Homily, WYD Closing Mass,
August 21, 2001
Reflection – ‘It’s not enough to know about God – we have to know God.’ These were among the first words I remember ever reading of Catherine Doherty’s, although I’m not sure where I ran across them. But they resonate with the ‘two ways’ of knowing Christ the Holy Father speaks of here. To know the historical facts, or even the doctrinal tradition and dogmatic definitions about Jesus is one thing; to know he is Messiah and Lord is another. To know and be able to intelligently discuss the ‘truth claims’ of the Christian religion is one thing (although it is an increasingly rare thing in our age of religious illiteracy, frankly); to know Jesus is another.And this knowing of Jesus is no small thing. After all, do we really ‘know’ Jesus? In what sense? We’re talking about God here, after all, assuming the Christian faith is true. We know him, yes, but this knowing is not some brash confident certainty. It is, rather, a plunge into deep mystery, really a commitment to a lifelong journey of faith, of ever-deepening knowledge, but a deepening of knowledge that many times feels like a plunge into darkness and confusion. I often feel like I ‘know’ much less about the Lord than I did twenty years ago, and I fully expect to feel the same twenty years from now.

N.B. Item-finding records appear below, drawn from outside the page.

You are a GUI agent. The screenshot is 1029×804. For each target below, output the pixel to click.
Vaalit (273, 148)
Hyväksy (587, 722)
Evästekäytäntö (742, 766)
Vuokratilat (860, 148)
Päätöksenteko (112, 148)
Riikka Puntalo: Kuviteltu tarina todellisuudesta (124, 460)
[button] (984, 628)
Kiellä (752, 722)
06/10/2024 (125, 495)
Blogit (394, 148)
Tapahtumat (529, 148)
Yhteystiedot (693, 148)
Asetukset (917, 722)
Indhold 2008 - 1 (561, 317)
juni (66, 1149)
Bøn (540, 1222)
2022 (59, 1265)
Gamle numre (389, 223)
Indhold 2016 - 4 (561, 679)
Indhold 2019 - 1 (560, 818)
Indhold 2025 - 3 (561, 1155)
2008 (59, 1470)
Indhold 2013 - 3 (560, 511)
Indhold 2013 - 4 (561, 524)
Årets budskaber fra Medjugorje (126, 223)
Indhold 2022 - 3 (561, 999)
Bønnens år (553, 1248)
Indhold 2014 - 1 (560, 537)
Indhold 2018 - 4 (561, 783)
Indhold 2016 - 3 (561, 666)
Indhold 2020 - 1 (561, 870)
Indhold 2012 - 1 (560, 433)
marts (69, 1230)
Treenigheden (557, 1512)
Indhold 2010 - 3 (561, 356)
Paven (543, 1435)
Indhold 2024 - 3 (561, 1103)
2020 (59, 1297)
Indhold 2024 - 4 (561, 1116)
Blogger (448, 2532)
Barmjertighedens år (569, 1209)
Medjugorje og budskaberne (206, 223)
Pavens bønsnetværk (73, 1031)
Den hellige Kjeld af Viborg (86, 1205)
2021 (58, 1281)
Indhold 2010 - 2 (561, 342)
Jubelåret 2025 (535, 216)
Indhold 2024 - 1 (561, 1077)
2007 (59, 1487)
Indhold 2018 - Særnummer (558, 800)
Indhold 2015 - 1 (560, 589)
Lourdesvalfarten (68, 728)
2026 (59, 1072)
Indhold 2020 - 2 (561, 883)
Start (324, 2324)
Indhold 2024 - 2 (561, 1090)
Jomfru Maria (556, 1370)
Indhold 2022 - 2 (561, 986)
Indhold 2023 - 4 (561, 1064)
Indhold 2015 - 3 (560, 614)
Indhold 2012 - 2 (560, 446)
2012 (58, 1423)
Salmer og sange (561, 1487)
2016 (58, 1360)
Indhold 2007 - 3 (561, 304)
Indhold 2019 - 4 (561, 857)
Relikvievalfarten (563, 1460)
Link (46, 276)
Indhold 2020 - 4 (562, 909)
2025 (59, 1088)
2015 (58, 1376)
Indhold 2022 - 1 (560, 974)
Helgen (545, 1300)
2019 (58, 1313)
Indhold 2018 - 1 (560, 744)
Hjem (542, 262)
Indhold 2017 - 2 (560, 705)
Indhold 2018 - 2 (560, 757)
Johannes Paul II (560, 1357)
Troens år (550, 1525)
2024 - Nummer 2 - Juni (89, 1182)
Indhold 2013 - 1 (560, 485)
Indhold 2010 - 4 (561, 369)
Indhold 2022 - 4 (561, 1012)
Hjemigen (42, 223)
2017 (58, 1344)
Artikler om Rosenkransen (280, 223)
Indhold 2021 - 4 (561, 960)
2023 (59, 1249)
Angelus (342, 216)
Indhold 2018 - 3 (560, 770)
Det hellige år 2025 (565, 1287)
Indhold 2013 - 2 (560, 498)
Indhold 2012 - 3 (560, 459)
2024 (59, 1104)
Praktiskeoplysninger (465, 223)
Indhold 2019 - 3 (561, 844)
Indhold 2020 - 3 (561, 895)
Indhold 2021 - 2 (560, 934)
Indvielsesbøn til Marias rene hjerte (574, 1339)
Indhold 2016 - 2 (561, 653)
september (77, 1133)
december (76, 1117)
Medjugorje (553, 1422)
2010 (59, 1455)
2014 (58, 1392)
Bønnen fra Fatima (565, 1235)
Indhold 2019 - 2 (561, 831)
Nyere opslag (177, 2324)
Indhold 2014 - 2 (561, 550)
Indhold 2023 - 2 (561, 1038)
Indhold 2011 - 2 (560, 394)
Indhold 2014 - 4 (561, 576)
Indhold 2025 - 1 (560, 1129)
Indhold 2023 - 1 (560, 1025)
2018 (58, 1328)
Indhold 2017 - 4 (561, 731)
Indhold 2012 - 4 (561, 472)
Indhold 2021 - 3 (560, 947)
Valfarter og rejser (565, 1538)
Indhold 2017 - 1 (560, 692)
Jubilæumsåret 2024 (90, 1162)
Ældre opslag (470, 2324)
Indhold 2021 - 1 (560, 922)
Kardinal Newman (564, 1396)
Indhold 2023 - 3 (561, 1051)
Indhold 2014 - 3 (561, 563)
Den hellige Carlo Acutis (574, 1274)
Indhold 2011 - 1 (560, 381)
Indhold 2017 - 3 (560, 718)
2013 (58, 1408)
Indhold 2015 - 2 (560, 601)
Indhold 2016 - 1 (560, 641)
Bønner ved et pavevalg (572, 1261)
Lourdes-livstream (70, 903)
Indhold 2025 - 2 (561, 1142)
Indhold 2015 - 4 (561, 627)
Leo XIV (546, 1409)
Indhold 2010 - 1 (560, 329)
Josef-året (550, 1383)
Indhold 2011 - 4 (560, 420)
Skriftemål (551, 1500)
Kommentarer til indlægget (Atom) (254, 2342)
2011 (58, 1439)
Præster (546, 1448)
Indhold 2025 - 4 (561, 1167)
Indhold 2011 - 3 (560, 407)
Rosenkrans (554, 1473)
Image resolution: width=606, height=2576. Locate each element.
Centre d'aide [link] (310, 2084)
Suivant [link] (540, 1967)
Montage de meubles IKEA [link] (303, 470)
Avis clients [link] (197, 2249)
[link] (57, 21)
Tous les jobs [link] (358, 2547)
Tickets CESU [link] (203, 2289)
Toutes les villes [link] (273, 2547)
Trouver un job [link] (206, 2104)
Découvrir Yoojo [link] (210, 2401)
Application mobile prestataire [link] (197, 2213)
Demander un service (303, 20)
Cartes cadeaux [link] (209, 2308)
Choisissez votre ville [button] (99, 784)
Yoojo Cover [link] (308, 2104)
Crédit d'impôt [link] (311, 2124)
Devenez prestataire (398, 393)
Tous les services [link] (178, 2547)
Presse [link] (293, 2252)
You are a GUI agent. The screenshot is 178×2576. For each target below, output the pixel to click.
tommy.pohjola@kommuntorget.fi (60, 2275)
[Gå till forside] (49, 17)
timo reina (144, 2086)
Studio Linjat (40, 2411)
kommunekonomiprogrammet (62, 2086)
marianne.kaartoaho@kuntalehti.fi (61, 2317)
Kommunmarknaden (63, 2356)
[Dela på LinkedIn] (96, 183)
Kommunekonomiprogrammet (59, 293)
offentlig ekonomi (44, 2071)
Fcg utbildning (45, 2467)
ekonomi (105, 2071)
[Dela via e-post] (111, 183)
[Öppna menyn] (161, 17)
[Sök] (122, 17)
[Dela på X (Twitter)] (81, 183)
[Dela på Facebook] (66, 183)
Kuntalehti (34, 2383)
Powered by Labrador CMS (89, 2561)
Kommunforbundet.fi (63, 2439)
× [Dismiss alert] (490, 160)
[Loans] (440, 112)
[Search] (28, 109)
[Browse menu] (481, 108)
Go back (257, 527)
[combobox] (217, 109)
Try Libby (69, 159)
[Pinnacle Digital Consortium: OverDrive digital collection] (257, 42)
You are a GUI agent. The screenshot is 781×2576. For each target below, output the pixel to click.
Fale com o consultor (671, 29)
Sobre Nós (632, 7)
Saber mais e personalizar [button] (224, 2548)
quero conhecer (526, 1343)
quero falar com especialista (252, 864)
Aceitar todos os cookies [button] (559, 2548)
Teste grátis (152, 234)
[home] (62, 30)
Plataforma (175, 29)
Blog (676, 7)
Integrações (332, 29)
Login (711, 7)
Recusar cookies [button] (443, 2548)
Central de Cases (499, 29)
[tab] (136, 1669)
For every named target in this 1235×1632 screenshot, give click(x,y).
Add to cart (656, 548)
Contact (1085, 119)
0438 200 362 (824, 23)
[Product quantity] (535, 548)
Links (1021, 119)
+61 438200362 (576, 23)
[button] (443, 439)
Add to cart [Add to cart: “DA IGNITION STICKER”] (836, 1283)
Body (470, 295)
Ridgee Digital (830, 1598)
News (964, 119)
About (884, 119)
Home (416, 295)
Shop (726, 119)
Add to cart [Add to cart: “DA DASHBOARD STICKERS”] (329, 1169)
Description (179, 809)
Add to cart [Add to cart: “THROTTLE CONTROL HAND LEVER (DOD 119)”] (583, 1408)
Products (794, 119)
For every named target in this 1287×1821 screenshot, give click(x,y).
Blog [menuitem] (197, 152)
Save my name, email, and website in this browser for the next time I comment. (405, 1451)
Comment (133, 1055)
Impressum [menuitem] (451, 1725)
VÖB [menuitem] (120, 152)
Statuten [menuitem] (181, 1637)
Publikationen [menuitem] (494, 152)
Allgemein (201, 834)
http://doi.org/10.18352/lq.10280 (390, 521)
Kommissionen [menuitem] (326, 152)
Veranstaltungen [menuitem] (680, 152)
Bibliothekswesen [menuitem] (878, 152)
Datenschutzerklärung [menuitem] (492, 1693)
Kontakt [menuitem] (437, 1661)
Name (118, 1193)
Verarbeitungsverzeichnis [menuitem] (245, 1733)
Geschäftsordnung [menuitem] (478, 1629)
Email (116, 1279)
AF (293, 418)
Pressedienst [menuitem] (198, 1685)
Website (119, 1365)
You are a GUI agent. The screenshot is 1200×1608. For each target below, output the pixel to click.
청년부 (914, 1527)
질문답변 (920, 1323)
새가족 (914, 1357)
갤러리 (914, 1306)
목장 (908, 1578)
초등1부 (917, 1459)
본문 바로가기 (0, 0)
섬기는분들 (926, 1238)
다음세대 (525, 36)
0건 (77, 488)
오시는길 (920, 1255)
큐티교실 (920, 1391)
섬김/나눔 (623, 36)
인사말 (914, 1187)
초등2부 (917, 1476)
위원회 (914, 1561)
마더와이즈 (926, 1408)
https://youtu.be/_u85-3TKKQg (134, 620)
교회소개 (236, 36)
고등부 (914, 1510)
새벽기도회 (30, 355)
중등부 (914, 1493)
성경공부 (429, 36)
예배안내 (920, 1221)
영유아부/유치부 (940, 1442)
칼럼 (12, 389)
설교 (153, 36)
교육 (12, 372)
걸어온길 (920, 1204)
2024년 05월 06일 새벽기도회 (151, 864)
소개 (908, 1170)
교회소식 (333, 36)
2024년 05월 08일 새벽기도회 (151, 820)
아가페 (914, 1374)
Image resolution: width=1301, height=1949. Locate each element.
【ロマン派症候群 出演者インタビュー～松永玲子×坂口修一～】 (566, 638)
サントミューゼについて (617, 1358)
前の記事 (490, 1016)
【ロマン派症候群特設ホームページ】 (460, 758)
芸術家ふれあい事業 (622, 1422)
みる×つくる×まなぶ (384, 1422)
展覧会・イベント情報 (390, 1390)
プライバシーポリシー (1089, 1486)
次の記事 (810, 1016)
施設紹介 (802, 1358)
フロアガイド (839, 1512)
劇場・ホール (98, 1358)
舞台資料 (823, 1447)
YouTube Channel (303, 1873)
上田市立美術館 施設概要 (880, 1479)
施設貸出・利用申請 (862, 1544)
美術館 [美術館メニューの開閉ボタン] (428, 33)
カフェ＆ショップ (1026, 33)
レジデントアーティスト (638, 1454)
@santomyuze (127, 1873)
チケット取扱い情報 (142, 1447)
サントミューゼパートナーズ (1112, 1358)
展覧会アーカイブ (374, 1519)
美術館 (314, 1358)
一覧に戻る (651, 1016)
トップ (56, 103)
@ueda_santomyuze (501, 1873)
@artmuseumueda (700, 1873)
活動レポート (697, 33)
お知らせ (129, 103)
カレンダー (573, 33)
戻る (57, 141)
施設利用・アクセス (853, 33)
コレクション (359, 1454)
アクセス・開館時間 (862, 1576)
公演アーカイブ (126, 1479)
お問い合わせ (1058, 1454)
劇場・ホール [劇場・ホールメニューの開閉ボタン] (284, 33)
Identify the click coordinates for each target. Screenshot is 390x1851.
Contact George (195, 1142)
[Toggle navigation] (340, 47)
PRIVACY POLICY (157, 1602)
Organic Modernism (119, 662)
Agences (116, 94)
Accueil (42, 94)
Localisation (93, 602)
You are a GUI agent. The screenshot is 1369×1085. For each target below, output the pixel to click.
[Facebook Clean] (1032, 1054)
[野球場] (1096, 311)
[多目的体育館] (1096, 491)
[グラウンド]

Pope Benedict here summons us to embark on this journey, the path of discipleship. The movement from the head to the heart it is sometimes called, from knowing about Jesus to a living relationship with Him which plunges out life into an adventure, a mystery, a perilous voyage into the heart of God which leads us into the hearts of men. It is the way of the Cross, true, but this itself is the deepest intimacy of knowing Christ. The cross is the marriage bed of Christ, as Catherine loved to repeat. And it is this nuptial union which alone brings us into the fullness of divine life which we are destined to share with Him.